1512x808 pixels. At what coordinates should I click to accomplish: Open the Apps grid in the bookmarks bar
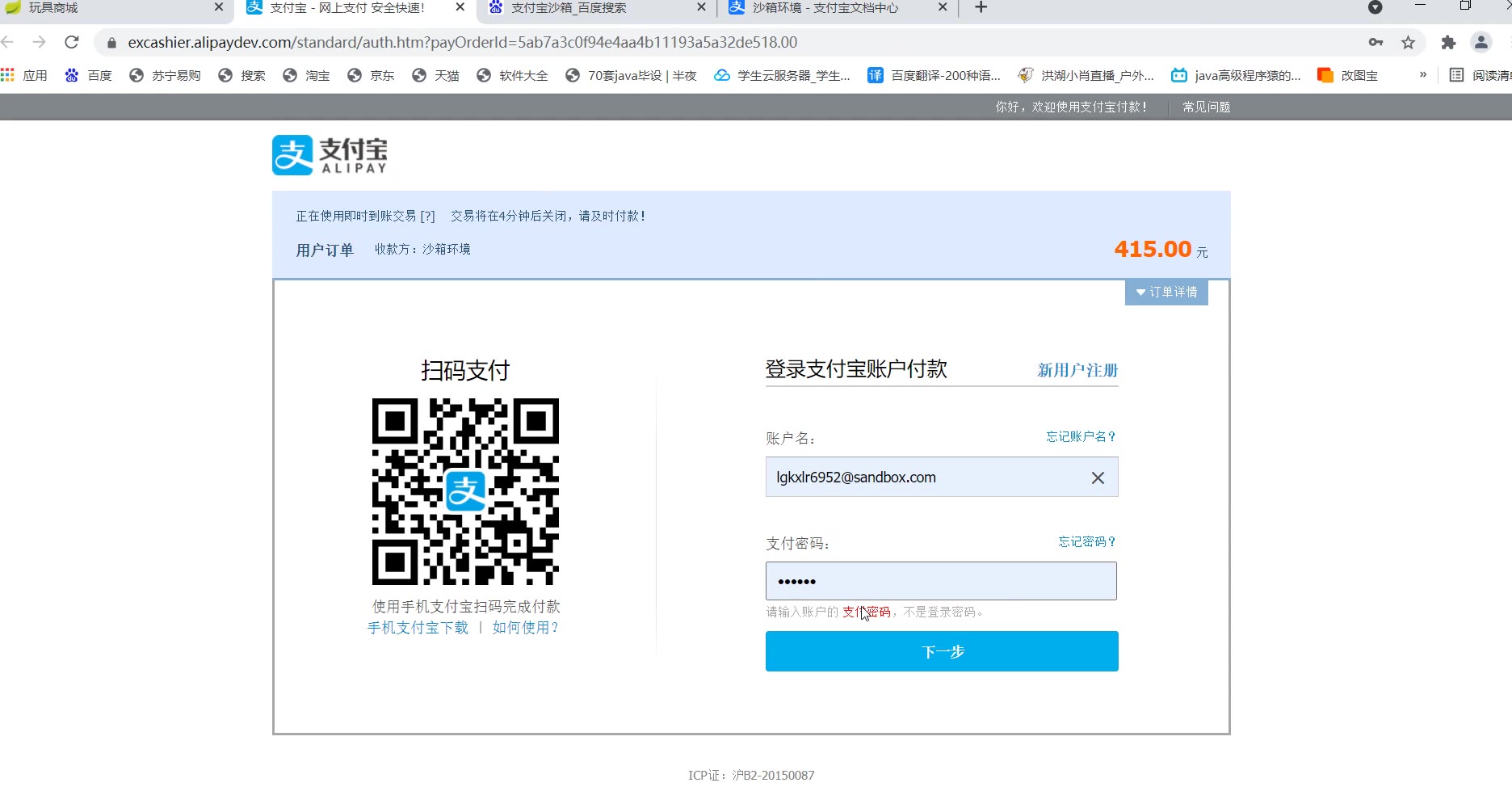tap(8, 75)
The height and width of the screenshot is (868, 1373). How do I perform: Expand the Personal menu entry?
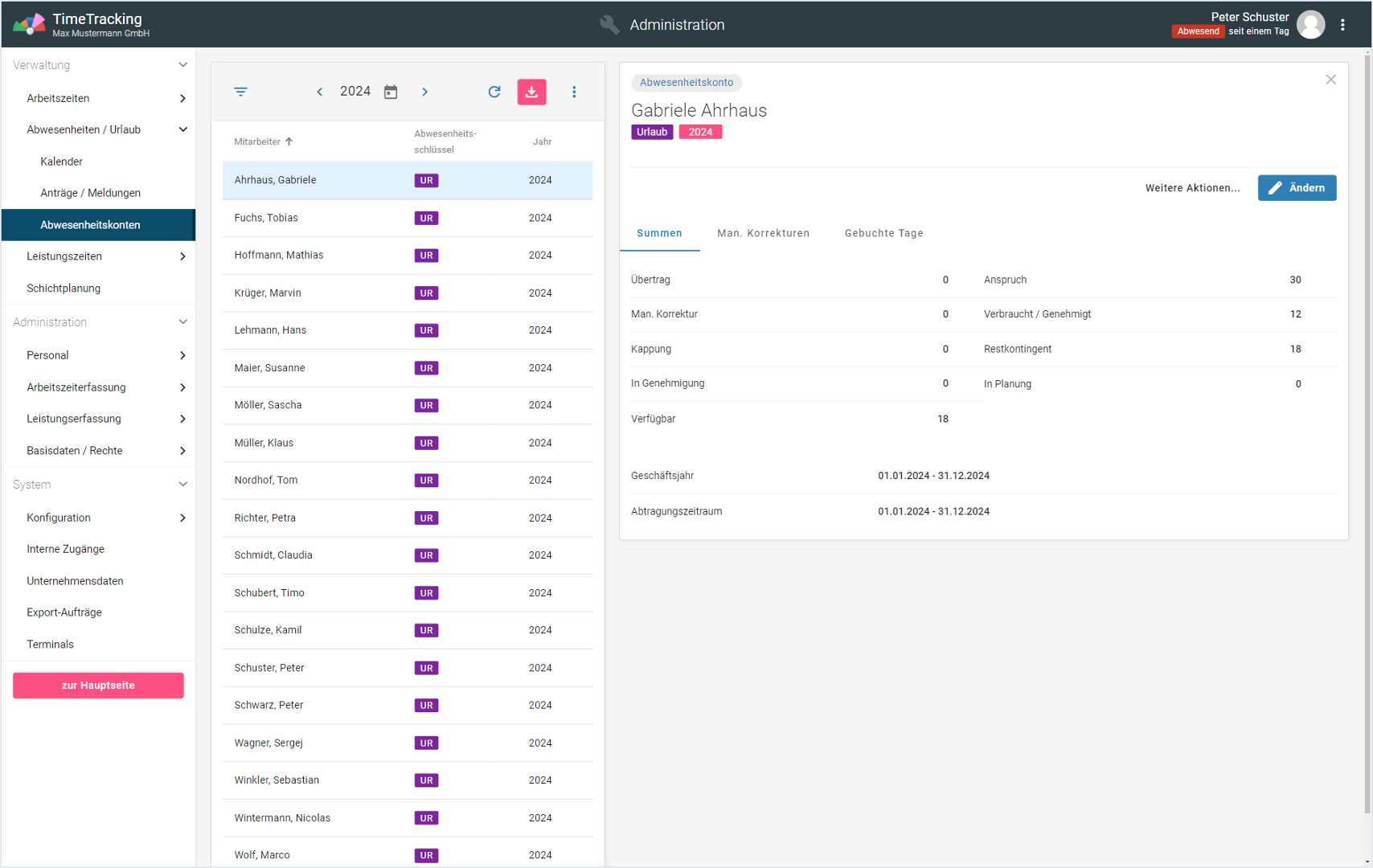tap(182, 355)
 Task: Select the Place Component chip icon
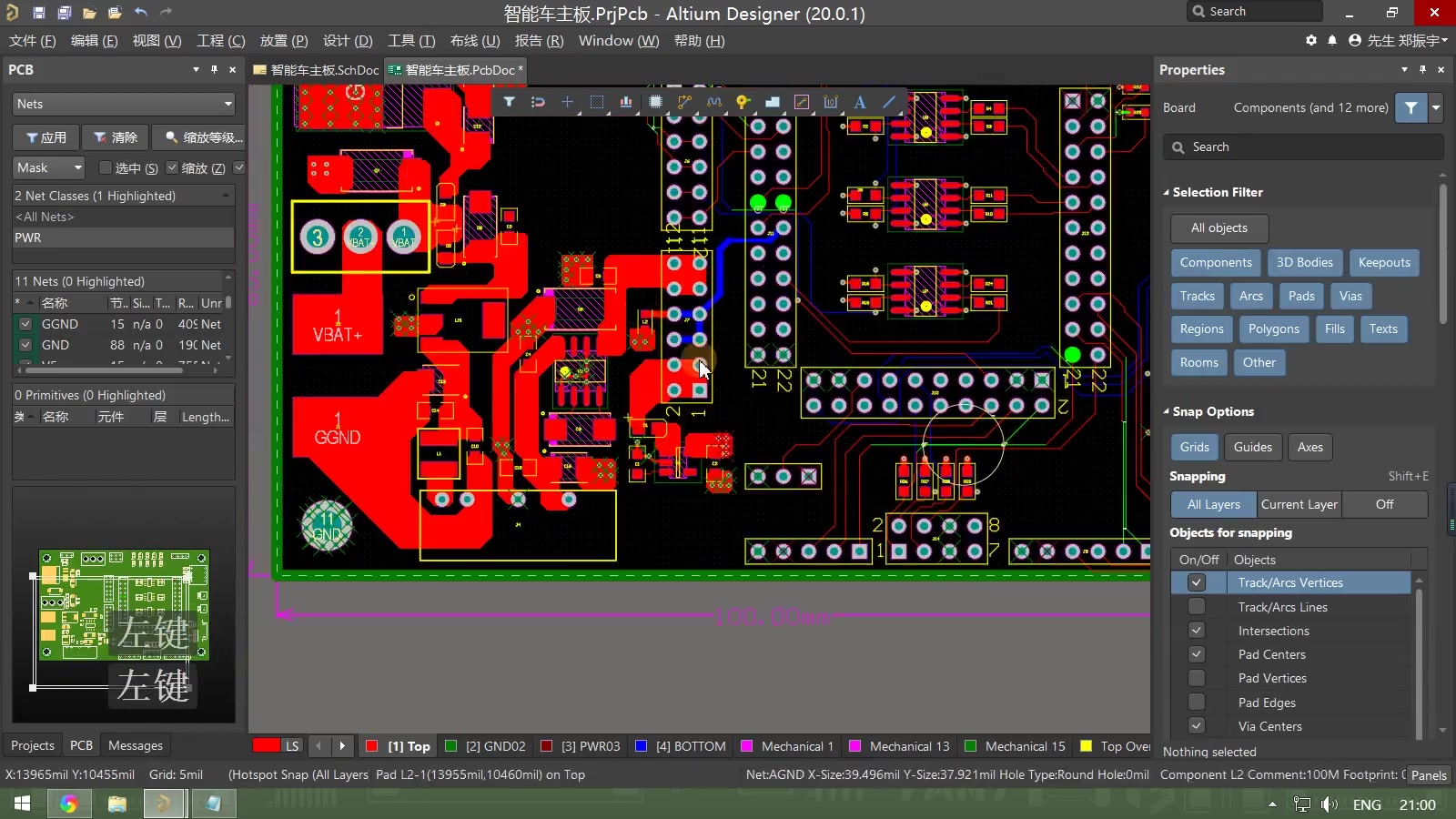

********

## Task goal
Return every entry word for word, minus the pictures.

## Response
1512x808 pixels. At what coordinates should I click to accomplish: Open the Apps grid in the bookmarks bar
tap(8, 75)
The height and width of the screenshot is (868, 1373). How do I perform: Expand the Personal menu entry?
tap(182, 355)
 Task: Select the Place Component chip icon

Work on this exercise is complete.